Over the last few days we've seen reports of in-the-wild attacks against a zero-day flaw in Adobe's Flash Player. According to the company, the vulnerability exists in Flash Player 10.1.82.76 (Windows, Mac, Linux, Solaris, Android) and earlier versions, however it also affects Adobe Reader 9.3.4 (Windows, Mac, Unix) and earlier, and Adobe Acrobat 9.3.4. (Windows, Mac) and earlier.
"This vulnerability (CVE-2010-2884) could cause a crash and potentially allow an attacker to take control of the affected system," Adobe said in a security advisory dated for September 13. "There are reports that this vulnerability is being actively exploited in the wild against Adobe Flash Player on Windows."
As indicated, Android devices could be affected by the issue. Thanks to the latest Android update--version 2.2 (Froyo)--consumers can now enjoy the full benefits of Adobe Flash on their Android devices. While the support for Flash-based content on the Internet is certainly a welcome one, the security problems associated with Flash is not.
The current version of Flash Player sitting on the Android Market is v10.1.92.10, weighing at 4.23 MB before installation, and a meatier 12.39 MB after installation (with no SD card support). Currently there are no reports of Android devices being affected by the issue, nor is there any indication that the recent Flash Player update for Android patches the security hole.

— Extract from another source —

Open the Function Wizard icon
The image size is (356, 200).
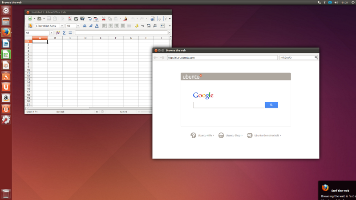[x=58, y=33]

Adobe is expected to push a fix "into the wild" for all platforms in about two weeks. Android consumers not wanting to deal with security risks that accompany Flash can simply uninstall the Flash Player and go about their business. Users are still encouraged to download and install security software for their devices such as Lookout Antivirus, Antivirus Pro, and other security apps.